START SUPPLIED TEXT

Commander of Shanxi Military District
- In office December 2005 – September 2010
- Preceded by: Zheng Chuanfu
- Succeeded by: Liu Yunhai

Personal details
- Born: October 1950 (age 75) Beijing, China
- Party: Chinese Communist Party
- Alma mater: Central Party School of the Chinese Communist Party

Military service
- Allegiance: People's Republic of China
- Branch/service: People's Liberation Army Ground Force
- Rank: Major general

= Fang Wenping =

Chinese general

Fang Wenping (方文平 (Fāng Wénpíng); born October 1950) is a general in the People's Liberation Army of China. Fang obtained the rank of major general in 2002. He was investigated by the PLA's anti-graft agency in March 2014. Previously he served as Commander of Shanxi Military District and a Standing Committee of the CCP Shanxi Provincial Committee.

END SUPPLIED TEXT
START DATASET SECTION

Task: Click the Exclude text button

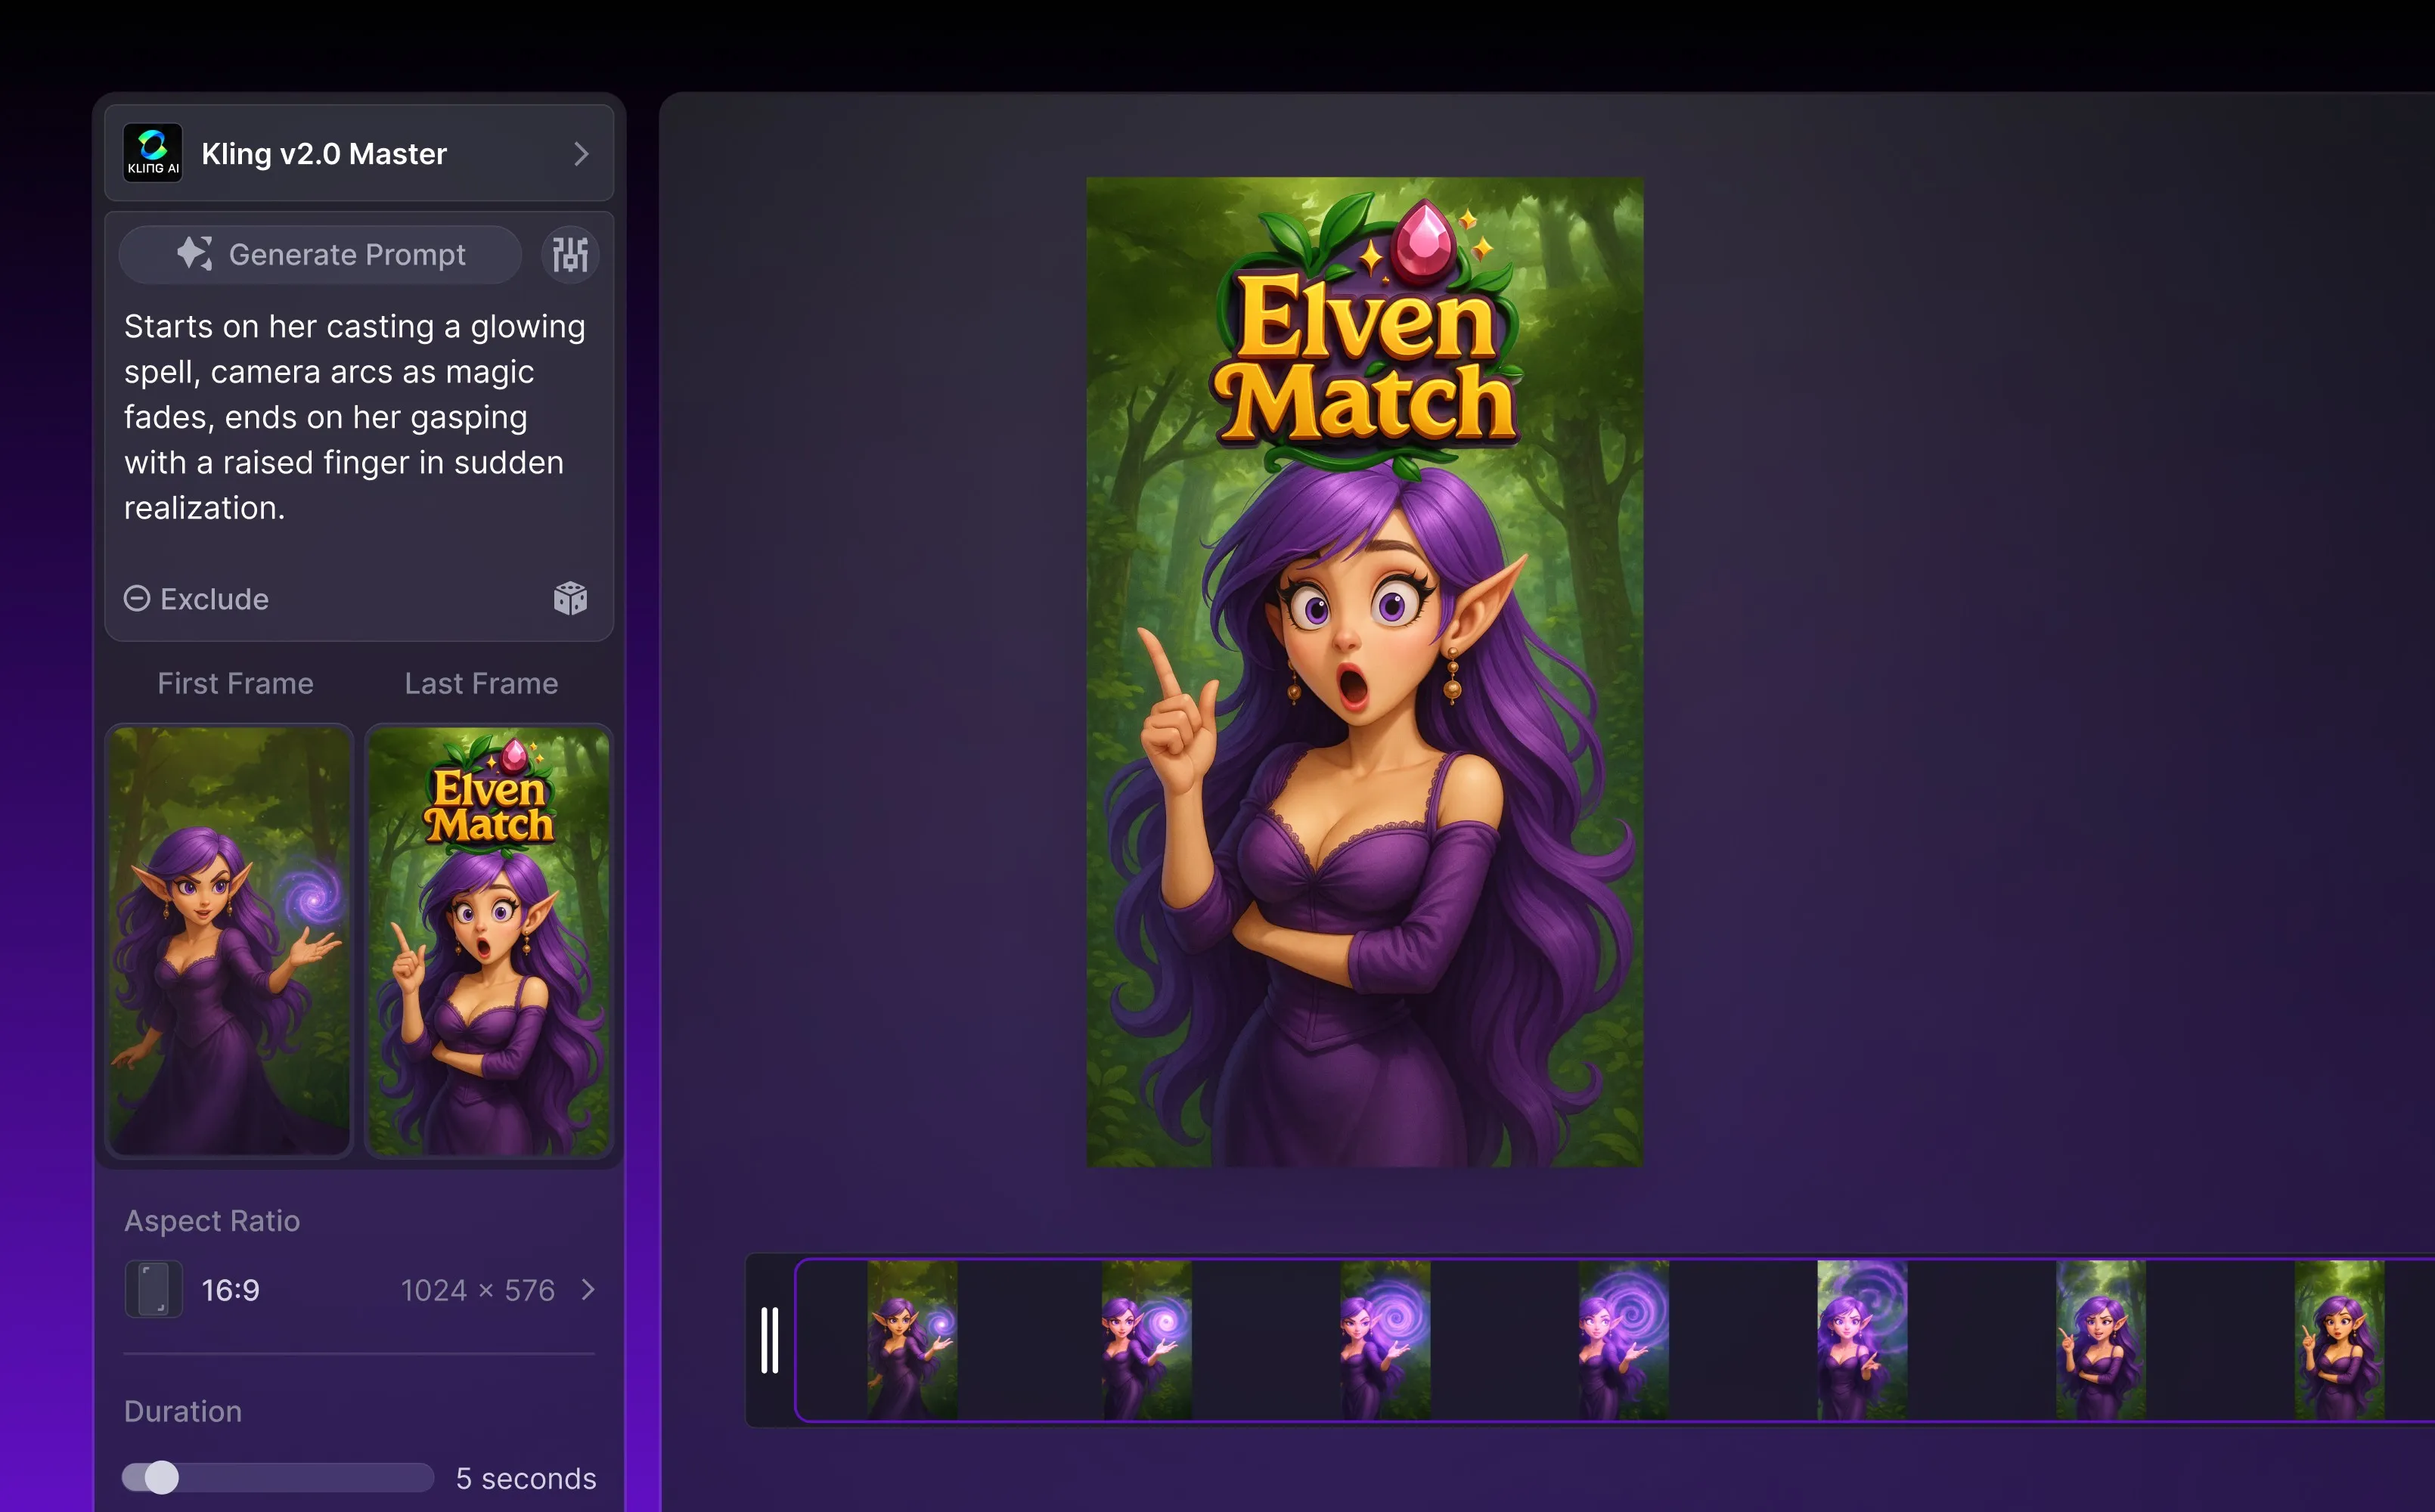Action: (x=214, y=599)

END DATASET SECTION

GIVEN INSTRUCTION 1:
According to the biography of Fang Wenping, in what year did he obtain the rank of major general?
GIVEN INSTRUCTION 2:
Continue the biography of Fang Wenping from its last sentence.
The listing is not needed for any of these tasks.

EXERCISE RESPONSE 1:
2002

EXERCISE RESPONSE 2:
==Life and career==
Fang was born and raised in Beijing, capital of China. He began his political career in February 1968, and joined the Chinese Communist Party in March 1970. He served in various posts in the 27th Army and over a period of six years worked his way up to the position of Head of the Rear-service Department. In 2000, he was appointed Chief of Staff of Hebei Military District, he remained in that position until 2005, when he was transferred to Shanxi and appointed Commander of Shanxi Military District, a year later, he concurrently served as a Standing Committee of the CCP Shanxi Provincial Committee. In March 2014, he was placed under investigation by the PLA's anti-corruption agency. In May 2014, he was transferred to judicial organs.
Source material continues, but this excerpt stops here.